**PAGE EXTRACT:**
┌────────
- Date: 10–16 February
- Edition: 33rd
- Category: ATP 250 Series
- Draw: 28S / 16D
- Surface: Hard (indoor)
- Location: Marseille, France
- Venue: Palais des Sports de Marseille

Champions

Singles
- Ugo Humbert

Doubles
- Benjamin Bonzi / Pierre-Hugues Herbert
- ← 2024 · Open 13 Provence · 2026 →

= 2025 Open 13 Provence =

Men's tennis tournament in Marseille, France

The 2025 Open 13 Provence was a men's tennis tournament played on indoor hard courts. It was the 33rd edition of the Open 13, and part of the ATP Tour 250 series of the 2025 ATP Tour. It took place at the Palais des Sports de Marseille in Marseille, France, from 10 through 16 February 2025.

== Champions ==

=== Singles ===

- FRA Ugo Humbert def. SRB Hamad Medjedovic, 7–6^{(7–4)}, 6–4

=== Doubles ===

- FRA Benjamin Bonzi / FRA Pierre-Hugues Herbert def. BEL Sander Gillé / POL Jan Zieliński, 6–3, 6–4

== Singles main-draw entrants ==

=== Seeds ===

| Country | Player | Rank^{1} | Seed |
|---|---|---|---|
|  | Daniil Medvedev | 7 | 1 |
| FRA | Ugo Humbert | 15 | 2 |
|  | Karen Khachanov | 20 | 3 |
| POL | Hubert Hurkacz | 21 | 4 |
| USA | Sebastian Korda | 22 | 5 |
| FRA | Giovanni Mpetshi Perricard | 30 | 6 |
| ITA | Lorenzo Sonego | 34 | 7 |
| POR | Nuno Borges | 37 | 8 |

- Rankings are as of 3 February 2025.
└────────
**INFORMATION PROVIDED:**
┌────────
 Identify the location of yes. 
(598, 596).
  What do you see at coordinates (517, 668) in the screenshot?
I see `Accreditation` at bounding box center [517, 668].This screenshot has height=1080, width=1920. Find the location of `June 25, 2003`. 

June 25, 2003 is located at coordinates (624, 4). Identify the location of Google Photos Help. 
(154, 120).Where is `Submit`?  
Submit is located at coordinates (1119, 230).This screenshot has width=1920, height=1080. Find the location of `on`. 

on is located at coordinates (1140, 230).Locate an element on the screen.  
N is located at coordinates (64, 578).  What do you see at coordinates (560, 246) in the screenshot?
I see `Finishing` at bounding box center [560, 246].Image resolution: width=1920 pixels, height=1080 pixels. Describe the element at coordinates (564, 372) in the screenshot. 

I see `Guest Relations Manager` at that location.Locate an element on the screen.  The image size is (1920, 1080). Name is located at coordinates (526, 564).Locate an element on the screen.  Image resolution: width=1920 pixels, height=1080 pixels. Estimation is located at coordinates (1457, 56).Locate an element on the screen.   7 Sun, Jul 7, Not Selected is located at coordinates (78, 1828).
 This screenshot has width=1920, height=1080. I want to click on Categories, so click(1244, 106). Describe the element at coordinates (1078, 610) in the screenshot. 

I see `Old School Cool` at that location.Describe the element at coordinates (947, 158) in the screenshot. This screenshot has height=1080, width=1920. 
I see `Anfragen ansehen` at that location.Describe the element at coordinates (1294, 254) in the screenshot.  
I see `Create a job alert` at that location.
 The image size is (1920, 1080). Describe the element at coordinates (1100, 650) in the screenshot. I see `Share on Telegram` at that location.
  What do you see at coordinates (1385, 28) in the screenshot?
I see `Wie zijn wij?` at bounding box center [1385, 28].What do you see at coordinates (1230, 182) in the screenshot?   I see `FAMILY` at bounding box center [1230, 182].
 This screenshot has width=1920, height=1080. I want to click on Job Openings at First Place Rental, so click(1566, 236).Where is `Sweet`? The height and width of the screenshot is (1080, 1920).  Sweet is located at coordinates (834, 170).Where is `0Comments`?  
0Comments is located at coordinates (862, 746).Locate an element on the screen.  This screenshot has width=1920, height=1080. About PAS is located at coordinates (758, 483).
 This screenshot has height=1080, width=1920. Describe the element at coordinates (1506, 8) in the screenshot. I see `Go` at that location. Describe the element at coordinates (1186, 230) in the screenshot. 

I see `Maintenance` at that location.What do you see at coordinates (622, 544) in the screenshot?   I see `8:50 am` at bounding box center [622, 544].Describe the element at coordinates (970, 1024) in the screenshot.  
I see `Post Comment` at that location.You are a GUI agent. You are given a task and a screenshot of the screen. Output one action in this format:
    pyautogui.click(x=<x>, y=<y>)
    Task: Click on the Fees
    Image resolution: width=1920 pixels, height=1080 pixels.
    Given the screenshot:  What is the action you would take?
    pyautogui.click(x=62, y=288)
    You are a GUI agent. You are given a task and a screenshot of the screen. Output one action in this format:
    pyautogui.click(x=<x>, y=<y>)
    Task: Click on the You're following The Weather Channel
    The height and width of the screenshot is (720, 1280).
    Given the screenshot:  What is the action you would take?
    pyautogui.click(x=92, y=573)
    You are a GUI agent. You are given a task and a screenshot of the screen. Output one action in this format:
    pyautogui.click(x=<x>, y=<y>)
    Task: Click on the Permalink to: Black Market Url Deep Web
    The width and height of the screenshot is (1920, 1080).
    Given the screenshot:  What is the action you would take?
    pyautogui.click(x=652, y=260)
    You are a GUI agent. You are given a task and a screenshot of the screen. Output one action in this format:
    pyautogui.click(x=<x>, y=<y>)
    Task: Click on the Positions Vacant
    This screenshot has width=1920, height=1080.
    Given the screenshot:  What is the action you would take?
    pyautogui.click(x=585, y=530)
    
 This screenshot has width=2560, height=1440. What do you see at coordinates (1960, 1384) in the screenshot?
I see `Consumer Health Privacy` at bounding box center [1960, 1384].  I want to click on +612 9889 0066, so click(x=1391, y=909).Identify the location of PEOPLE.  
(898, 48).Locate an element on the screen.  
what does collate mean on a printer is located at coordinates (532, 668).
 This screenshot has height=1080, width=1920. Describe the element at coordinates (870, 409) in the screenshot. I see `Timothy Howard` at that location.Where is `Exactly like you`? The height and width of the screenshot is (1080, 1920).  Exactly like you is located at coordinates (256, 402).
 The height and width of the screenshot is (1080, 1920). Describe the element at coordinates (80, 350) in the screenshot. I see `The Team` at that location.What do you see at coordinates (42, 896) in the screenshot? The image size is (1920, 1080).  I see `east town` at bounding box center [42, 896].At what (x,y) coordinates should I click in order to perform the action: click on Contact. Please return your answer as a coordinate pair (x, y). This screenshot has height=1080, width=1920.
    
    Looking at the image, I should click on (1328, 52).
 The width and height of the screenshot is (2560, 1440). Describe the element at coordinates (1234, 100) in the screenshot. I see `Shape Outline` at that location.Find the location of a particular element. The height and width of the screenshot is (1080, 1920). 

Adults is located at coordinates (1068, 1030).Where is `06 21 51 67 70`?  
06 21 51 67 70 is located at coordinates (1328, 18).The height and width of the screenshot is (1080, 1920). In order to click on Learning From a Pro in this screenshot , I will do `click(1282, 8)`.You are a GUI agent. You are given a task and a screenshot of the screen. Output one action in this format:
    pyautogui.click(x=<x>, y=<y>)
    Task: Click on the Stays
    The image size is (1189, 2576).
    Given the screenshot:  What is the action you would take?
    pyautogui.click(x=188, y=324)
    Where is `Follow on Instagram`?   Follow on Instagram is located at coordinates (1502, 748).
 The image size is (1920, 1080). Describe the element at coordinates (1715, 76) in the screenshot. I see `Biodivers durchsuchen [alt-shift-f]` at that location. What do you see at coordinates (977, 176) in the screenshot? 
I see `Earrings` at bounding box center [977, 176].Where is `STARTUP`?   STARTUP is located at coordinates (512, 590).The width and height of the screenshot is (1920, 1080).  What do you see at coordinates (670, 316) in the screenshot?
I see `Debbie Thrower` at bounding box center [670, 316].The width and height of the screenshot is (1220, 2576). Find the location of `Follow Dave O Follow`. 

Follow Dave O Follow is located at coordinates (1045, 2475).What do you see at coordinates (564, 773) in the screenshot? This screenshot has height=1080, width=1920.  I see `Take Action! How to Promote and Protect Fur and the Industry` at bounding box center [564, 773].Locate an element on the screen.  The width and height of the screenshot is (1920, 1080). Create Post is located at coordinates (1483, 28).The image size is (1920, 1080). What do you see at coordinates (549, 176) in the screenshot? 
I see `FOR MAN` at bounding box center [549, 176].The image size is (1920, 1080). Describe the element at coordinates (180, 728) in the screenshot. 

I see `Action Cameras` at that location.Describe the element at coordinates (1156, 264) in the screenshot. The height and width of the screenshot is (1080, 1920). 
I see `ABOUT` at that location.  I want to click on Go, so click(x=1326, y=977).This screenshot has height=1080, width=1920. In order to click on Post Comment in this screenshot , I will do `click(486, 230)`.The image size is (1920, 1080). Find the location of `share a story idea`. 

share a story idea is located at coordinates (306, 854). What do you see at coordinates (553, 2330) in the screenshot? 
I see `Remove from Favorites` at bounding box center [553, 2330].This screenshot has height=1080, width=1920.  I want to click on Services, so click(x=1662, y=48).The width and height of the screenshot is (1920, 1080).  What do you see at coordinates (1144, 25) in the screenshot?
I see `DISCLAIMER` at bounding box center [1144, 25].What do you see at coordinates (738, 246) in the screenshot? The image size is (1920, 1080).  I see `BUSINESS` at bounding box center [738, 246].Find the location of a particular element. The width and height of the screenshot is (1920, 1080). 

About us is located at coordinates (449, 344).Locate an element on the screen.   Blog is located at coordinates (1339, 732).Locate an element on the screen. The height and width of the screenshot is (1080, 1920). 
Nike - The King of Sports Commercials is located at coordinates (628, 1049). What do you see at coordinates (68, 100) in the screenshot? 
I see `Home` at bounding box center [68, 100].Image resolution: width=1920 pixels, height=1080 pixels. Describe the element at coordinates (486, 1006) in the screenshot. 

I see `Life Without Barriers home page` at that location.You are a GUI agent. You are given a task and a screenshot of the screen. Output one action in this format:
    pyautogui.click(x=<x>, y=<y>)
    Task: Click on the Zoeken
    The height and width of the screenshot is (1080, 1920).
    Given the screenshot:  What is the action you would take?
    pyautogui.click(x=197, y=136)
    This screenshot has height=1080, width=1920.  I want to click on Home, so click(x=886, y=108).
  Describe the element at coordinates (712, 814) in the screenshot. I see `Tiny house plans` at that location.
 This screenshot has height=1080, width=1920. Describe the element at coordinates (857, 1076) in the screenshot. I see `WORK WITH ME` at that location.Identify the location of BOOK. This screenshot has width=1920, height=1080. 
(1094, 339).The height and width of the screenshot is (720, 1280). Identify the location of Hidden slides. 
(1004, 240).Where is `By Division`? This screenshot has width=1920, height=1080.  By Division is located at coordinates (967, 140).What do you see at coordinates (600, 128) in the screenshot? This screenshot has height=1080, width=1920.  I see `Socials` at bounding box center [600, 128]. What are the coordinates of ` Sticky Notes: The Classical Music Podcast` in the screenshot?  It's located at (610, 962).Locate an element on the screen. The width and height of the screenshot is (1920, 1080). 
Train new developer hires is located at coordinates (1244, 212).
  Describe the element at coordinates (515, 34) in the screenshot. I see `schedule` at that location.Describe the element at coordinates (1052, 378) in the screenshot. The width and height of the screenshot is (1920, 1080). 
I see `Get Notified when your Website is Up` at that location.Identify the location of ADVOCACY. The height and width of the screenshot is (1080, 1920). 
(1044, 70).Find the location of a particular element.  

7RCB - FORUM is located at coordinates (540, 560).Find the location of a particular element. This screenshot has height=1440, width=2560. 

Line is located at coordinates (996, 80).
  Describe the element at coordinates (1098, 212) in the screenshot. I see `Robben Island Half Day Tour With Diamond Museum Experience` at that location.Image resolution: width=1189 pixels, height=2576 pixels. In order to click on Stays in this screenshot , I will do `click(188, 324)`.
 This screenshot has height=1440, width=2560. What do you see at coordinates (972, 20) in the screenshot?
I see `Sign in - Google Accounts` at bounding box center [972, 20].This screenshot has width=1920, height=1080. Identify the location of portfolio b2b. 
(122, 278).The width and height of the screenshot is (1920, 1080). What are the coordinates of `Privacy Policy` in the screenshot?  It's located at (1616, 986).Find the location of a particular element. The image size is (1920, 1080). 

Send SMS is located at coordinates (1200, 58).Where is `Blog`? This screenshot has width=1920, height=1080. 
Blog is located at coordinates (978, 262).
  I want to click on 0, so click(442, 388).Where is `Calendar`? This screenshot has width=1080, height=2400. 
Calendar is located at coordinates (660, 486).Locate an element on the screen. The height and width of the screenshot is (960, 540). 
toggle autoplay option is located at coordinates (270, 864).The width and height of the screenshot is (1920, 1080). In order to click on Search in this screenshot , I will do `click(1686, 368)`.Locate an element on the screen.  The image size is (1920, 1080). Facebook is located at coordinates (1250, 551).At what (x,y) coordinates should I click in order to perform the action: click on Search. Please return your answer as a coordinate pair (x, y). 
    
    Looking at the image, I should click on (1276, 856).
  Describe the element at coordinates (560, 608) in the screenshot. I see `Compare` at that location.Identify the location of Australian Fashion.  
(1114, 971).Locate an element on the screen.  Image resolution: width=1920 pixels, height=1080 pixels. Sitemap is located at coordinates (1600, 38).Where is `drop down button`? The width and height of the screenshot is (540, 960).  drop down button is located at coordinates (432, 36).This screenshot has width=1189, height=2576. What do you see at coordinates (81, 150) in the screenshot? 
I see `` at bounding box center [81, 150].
└────────
**BRIEF 1:**
Could you write out the Open 13 Provence article from "The 2025 Open" up to and including "16 February 2025.", with "hard courts" switched to "clay courts"?
**BRIEF 2:**
Which players are listed as singles seeds in the Open 13 Provence article?

**RESPONSE BOX 1:**
The 2025 Open 13 Provence was a men's tennis tournament played on indoor clay courts. It was the 33rd edition of the Open 13, and part of the ATP Tour 250 series of the 2025 ATP Tour. It took place at the Palais des Sports de Marseille in Marseille, France, from 10 through 16 February 2025.

**RESPONSE BOX 2:**
Daniil Medvedev
Ugo Humbert
Karen Khachanov
Hubert Hurkacz
Sebastian Korda
Giovanni Mpetshi Perricard
Lorenzo Sonego
Nuno Borges